The other shoe dropped at the Metropolitan Opera last week, with James Levine now officially out (effective next month) as music director. At the moment, nothing is much different, with the only lineup change a year from now in the new Carsen Rosenkavalier, now to be conducted by the prolific TBA.
The change will come when a new man takes up the post. We approach the tenth anniversary of Peter Gelb's sole management of the house, and with the press alternately cheerleading and distracted by side issues and Levine hampered first by his Boston work and later by his much-discussed health problems, Met offerings have more and more reflected Gelb's and only Gelb's idea of the art. The general aesthetic stagnation has characterized most of the latter half of Gelb's tenure. (2013's Parsifal and Falstaff were stupendous exceptions... there has also been some glorious singing, but most of it's been by those Gelb did not himself prefer.)
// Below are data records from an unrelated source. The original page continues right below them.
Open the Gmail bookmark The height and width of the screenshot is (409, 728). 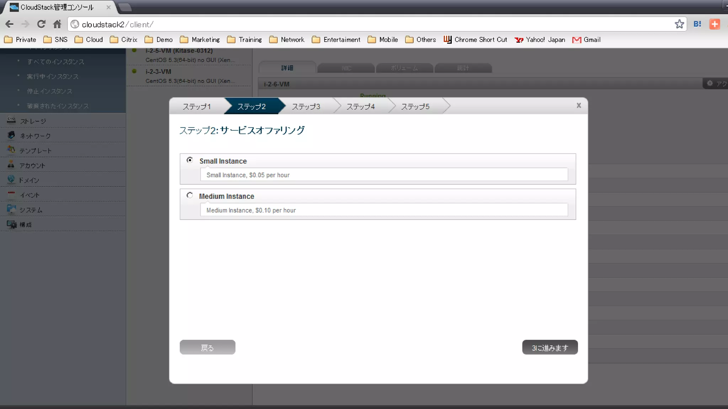click(587, 40)
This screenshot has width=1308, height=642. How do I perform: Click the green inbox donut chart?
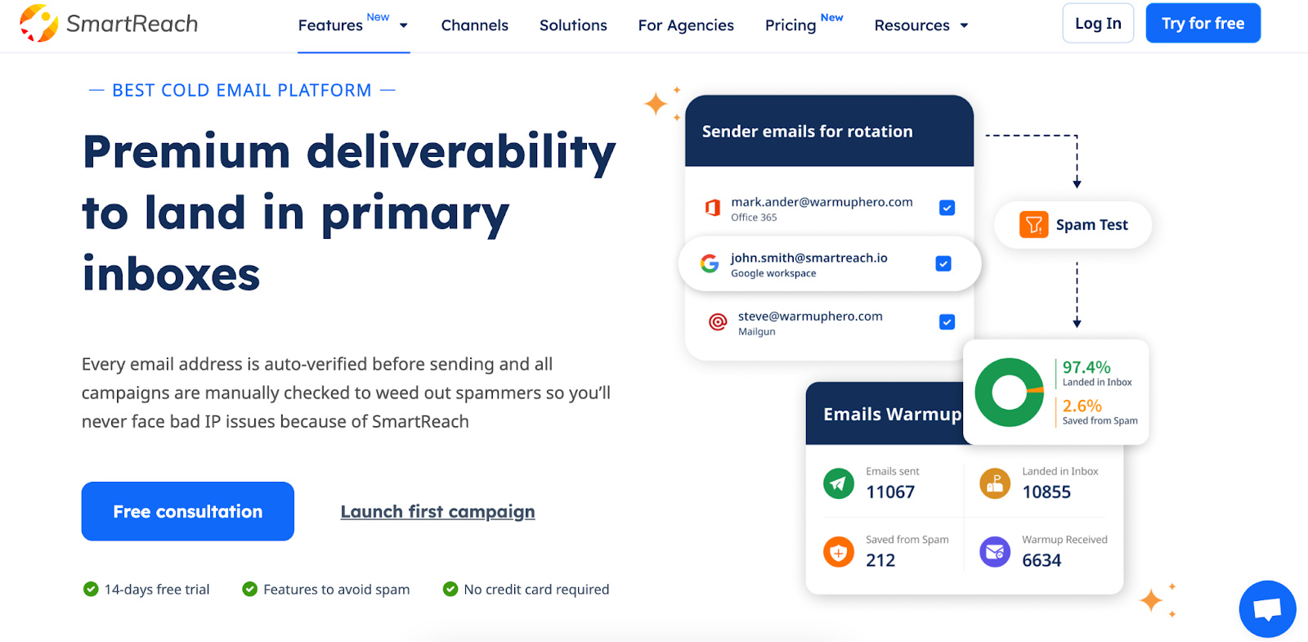click(1009, 393)
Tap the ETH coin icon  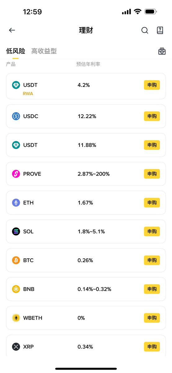tap(16, 203)
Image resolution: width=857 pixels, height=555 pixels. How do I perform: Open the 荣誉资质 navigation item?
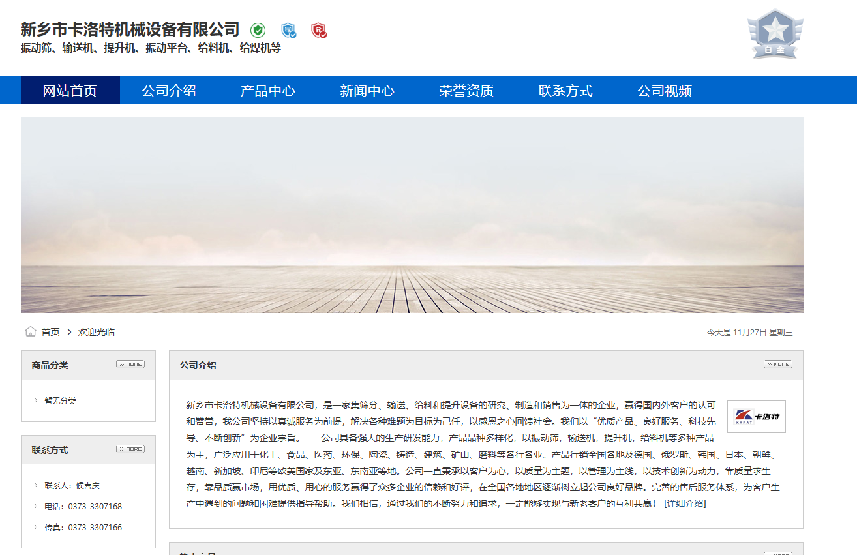coord(466,91)
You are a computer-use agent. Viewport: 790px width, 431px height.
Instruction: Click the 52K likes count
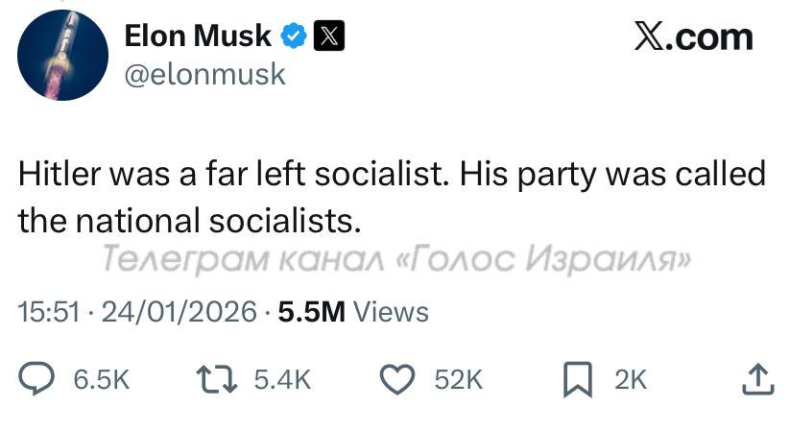458,380
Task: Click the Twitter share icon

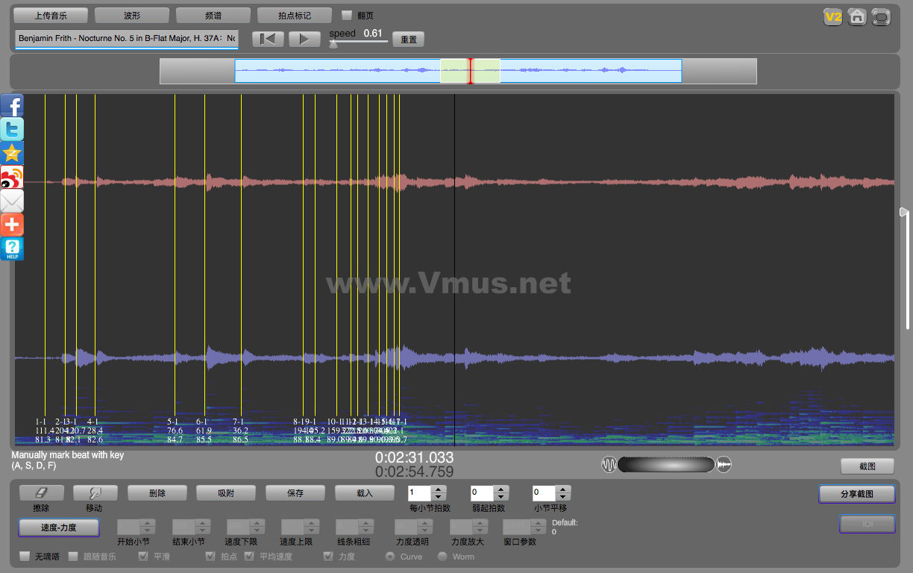Action: pos(12,129)
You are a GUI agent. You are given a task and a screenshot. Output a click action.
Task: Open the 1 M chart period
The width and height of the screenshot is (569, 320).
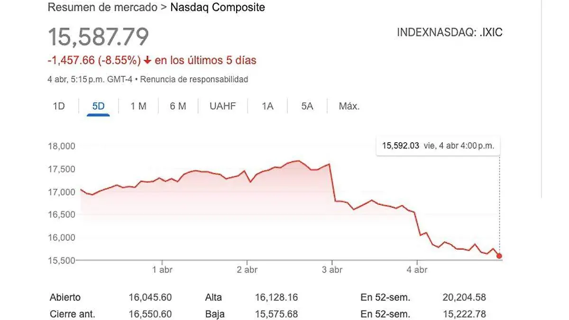coord(138,106)
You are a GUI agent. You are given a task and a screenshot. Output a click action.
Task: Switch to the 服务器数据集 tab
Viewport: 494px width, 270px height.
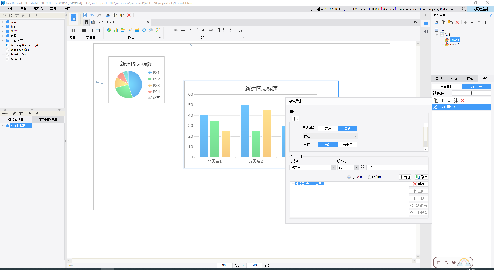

Whether or not the new music director will have the experience or weight to much affect the course of the institution right away, his institutional presence and likely longevity in the post make it probable that this will be the single most important decision of the Gelb era. The most characteristic choice would have been Fabio Luisi - skilled, European, and interpretively chilly - but fortunately that's much less likely now. To me, the wonder is that the current obvious choice would be a good one: young French-Canadian conductor Yannick Nézet-Séguin, who debuted here as the best part of the Eyre Carmen in 2009 and took over at the Philadelphia Orchestra in 2012. Though his operatic repertoire is still limited, each of his Met runs has been electric, balancing a natural sense of the larger-scale shape with the dramatic urgency and fire too often missing in the house. He's also - and it seems to matter as far as getting the job - young, engaging, and easily marketable. Philadelphia offered an optimistic-sounding statement that didn't exactly answer the question (as indeed they couldn't).
I have, of course, heard complaints about Nezet-Seguin's imprecise technical stick work, which may be why we see a name like Gianandrea Noseda, a former Gergiev protege, also prominent in the rumor mill. Noseda wouldn't be a terrible choice for the same reason that he wouldn't be a particularly good choice: although he's proficient and certainly has been exciting at times, he's still a little musically faceless. If we're to look at recent guest conductors besides Yannick, Nicola Luisotti (currently at SFO) and Daniele Gatti (about to take over at the Concertgebouw) made much stronger impressions in recent years.